Entries drawn from a collection:
--- Begin ---

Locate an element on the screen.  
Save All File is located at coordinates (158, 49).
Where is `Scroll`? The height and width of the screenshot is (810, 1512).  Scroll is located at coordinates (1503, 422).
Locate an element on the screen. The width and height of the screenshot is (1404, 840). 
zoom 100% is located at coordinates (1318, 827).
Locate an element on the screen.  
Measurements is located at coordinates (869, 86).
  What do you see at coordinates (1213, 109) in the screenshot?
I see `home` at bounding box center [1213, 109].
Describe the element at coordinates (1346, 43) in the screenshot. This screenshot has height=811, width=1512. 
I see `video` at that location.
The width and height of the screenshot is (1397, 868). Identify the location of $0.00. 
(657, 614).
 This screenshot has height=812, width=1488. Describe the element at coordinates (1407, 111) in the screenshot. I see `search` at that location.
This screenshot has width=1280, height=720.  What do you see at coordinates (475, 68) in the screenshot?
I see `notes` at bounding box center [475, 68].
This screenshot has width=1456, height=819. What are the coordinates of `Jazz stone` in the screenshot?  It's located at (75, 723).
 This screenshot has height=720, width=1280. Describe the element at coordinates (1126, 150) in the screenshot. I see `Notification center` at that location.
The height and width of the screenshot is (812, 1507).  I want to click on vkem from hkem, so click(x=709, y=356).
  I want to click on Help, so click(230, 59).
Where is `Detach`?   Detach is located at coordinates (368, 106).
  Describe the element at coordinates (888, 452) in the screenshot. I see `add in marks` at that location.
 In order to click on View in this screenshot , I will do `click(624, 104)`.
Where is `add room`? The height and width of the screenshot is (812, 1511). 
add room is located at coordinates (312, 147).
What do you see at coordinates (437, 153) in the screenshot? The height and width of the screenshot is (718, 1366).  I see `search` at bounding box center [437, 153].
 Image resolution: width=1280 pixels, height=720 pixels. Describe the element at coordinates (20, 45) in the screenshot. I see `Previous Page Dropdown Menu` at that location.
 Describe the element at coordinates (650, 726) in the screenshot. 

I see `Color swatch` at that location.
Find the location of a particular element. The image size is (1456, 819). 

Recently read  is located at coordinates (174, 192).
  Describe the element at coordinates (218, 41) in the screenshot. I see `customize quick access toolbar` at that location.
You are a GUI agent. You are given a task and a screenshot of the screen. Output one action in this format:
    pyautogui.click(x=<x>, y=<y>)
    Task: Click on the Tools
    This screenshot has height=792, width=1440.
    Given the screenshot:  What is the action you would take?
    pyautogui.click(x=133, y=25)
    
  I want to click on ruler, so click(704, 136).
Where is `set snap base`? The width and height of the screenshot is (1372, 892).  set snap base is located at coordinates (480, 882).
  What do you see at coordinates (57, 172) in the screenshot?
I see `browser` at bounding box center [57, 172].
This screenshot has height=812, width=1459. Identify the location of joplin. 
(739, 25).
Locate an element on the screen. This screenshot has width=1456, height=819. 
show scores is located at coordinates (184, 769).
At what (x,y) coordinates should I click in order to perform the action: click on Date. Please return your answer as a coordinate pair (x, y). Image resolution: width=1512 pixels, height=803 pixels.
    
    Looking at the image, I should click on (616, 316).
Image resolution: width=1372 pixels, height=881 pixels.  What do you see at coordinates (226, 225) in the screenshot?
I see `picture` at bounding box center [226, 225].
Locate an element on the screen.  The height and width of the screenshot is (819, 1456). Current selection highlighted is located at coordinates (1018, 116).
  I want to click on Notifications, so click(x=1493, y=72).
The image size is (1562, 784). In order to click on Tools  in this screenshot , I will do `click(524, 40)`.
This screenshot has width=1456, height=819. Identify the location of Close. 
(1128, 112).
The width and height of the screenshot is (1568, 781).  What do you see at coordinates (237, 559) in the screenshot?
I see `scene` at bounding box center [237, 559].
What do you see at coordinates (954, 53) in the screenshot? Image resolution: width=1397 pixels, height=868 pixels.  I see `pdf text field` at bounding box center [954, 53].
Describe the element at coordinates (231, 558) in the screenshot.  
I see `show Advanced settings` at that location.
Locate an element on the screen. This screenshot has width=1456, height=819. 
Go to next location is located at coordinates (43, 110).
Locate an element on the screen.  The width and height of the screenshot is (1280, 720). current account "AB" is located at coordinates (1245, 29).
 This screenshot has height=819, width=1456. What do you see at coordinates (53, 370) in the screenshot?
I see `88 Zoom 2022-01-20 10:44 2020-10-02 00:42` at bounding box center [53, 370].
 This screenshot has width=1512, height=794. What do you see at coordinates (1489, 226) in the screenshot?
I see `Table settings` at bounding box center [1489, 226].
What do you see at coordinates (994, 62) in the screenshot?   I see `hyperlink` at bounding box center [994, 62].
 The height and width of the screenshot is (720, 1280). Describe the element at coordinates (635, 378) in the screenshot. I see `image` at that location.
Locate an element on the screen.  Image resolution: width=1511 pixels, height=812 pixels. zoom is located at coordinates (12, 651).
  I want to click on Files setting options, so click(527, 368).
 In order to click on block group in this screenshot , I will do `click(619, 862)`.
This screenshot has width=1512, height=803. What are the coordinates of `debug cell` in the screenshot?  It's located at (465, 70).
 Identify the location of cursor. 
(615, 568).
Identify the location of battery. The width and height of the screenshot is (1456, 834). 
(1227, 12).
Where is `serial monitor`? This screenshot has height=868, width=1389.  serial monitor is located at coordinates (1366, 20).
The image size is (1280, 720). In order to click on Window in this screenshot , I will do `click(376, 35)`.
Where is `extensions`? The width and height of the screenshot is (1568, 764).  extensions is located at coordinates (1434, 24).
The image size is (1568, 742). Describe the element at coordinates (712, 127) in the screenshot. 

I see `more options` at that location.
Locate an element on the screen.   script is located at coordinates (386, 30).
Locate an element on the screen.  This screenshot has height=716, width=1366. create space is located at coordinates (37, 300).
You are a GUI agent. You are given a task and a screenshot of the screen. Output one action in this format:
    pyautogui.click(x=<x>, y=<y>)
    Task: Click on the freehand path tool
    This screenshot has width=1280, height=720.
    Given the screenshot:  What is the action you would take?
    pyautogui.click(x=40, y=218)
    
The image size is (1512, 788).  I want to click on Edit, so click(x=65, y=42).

--- End ---

◆ **Directions for this task**
Report each line of the listing above that contains the string "should", matching case exactly.

◆ **Final answer**
At what (x,y) coordinates should I click in order to perform the action: click on Date. Please return your answer as a coordinate pair (x, y). Image resolution: width=1512 pixels, height=803 pixels.
    Looking at the image, I should click on (616, 316).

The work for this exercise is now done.